05/12/2026
Topographie des effacements
Mathieu Gagnon
Ce nouveau chapitre du projet Sanctuaires, une démarche que je poursuis depuis près de trois ans, s’attarde aux paysages fragmentés d’un corridor écologique primordial de l’Est de Montréal, entre friches post-industrielles et îlots de nature urbaine menacés par le développement immobilier et l’agrandissement des infrastructures portuaires. À travers des prises de vues réalisées au cœur des boisés qui disparaissent, l’utilisation d’images d’archives et des modélisations 3D (LiDAR, photogrammétrie), le projet est pensé comme un croisement entre regard humain et vision systémique du territoire.

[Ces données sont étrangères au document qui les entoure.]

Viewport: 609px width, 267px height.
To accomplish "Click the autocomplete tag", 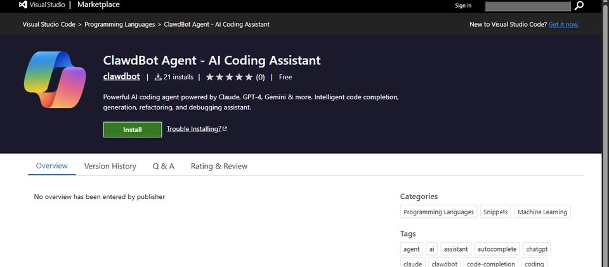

Parmi les lieux explorés dans cette série, il y a le boisé de l’Assomption, récemment amputé de moitié, et la grande friche de Longue-Pointe, au cœur d’une lutte citoyenne majeure pour la protection de l’environnement et la réappropriation de l’espace public face à l’extension du port. Tout autour, les transformations et la précarité sont visibles : une chapelle brutaliste promise à la démolition, de nouvelles constructions, des infrastructures récentes et des campements dans les boisés, derniers refuges pour de nombreuses personnes en situation d’itinérance. En arrière-plan, les « pyramides » du Village olympique se dressent au-dessus de la grande friche où coulait autrefois le ruisseau Molson. Dans cette zone, la nature, mais aussi la mémoire collective, sont graduellement effacées, et cet environnement est ici considéré comme un récit fragmentaire à recomposer, pour ouvrir sur un horizon spéculatif de régénération du territoire et une réflexion sur le sacré.
Cette recherche a notamment été grandement inspirée par le travail de l’activiste et vulgarisateur naturaliste François Plourde (Renard Frak), ainsi que par le groupe Mobilisation 6600 Parc-Nature Hochelaga-Maisonneuve.